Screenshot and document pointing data
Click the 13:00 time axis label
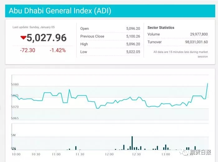tap(166, 154)
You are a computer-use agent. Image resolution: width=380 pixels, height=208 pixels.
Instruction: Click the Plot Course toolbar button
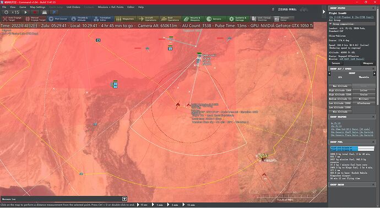[x=58, y=19]
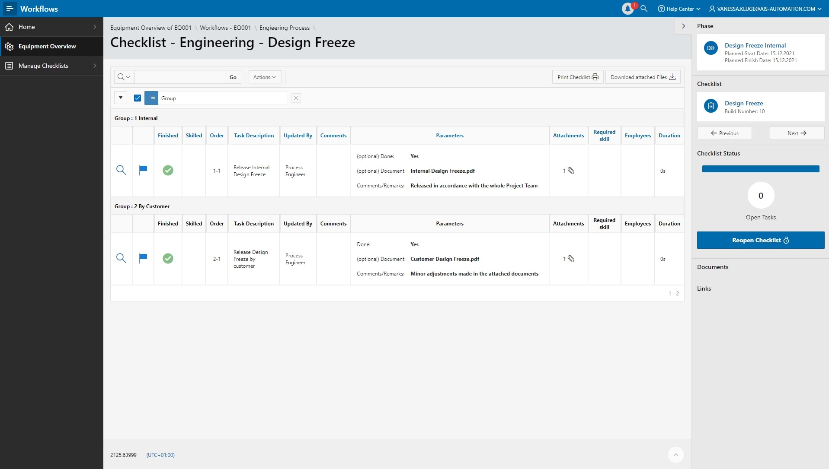Click green finished checkmark for task 2-1
The height and width of the screenshot is (469, 829).
(168, 258)
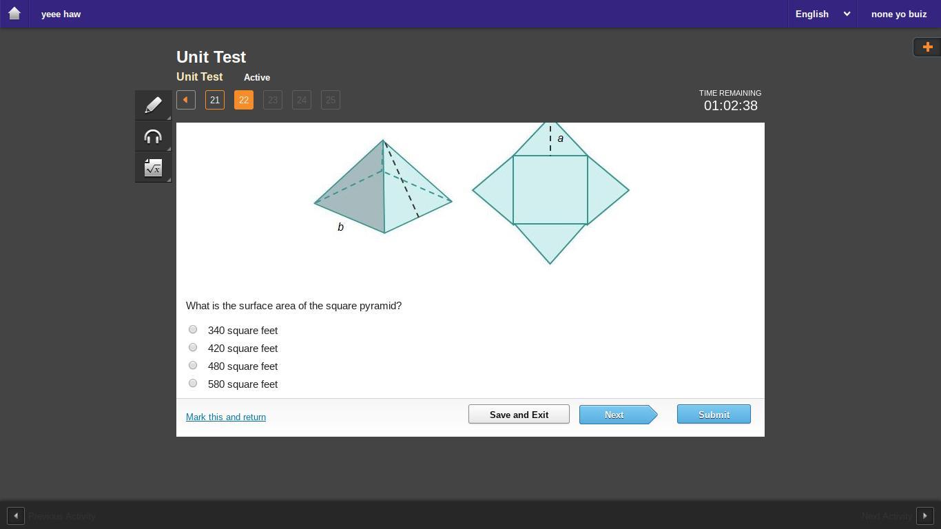Choose 580 square feet option
Screen dimensions: 941x529
(x=193, y=383)
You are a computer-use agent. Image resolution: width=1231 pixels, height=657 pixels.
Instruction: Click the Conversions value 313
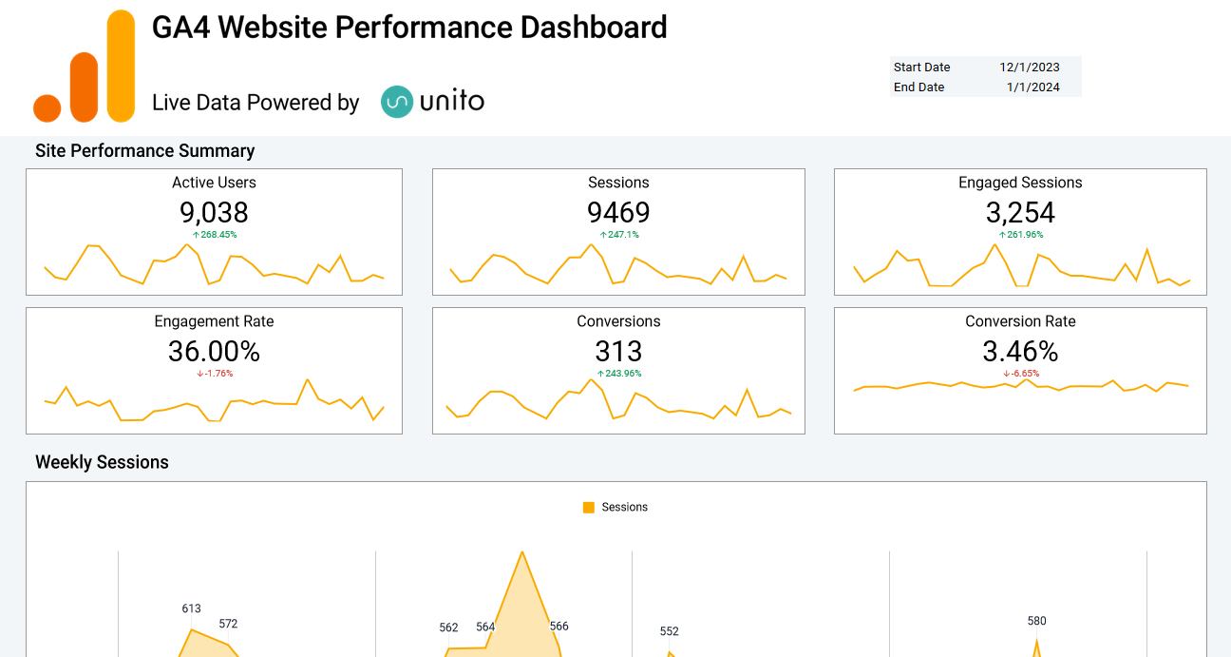(x=618, y=352)
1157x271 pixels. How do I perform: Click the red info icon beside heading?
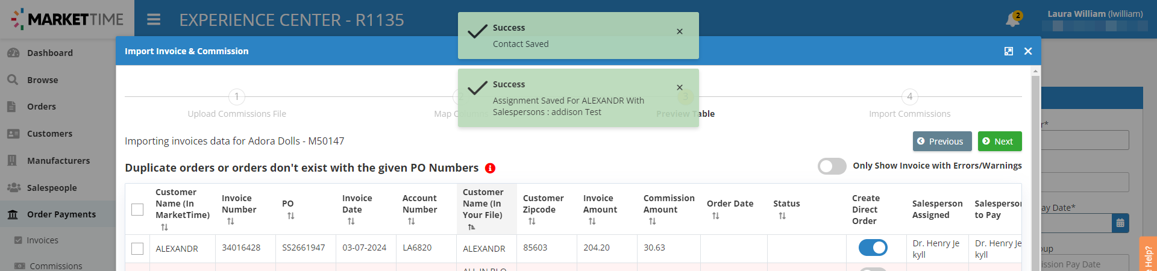point(490,168)
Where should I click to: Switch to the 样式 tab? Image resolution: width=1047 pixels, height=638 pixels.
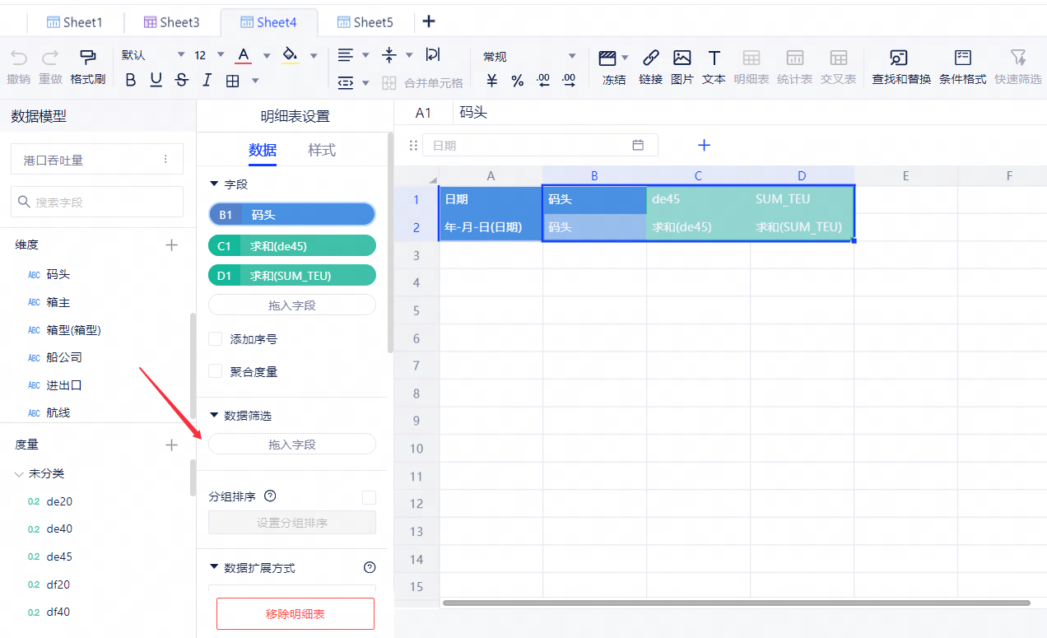322,150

Task brief:
Turn every line of the material above into a JSON list of strings, one string per line, skipping blank lines. Leave the pictures out.

Written reply:
[
  "Click the 13:00 time axis label",
  "tap(166, 154)",
  "You are a computer-use agent. Image resolution: width=380 pixels, height=208 pixels.",
  "Instruction: Click the Plot Course toolbar button",
  "[x=58, y=19]",
  "Click green finished checkmark for task 2-1",
  "The height and width of the screenshot is (469, 829).",
  "(168, 258)",
  "Choose 580 square feet option",
  "Screen dimensions: 941x529",
  "(x=193, y=383)",
  "You are a computer-use agent. Image resolution: width=1231 pixels, height=657 pixels.",
  "Instruction: Click the Conversions value 313",
  "(x=618, y=352)",
  "1157x271 pixels. How do I perform: Click the red info icon beside heading?",
  "point(490,168)",
  "Where should I click to: Switch to the 样式 tab? Image resolution: width=1047 pixels, height=638 pixels.",
  "322,150"
]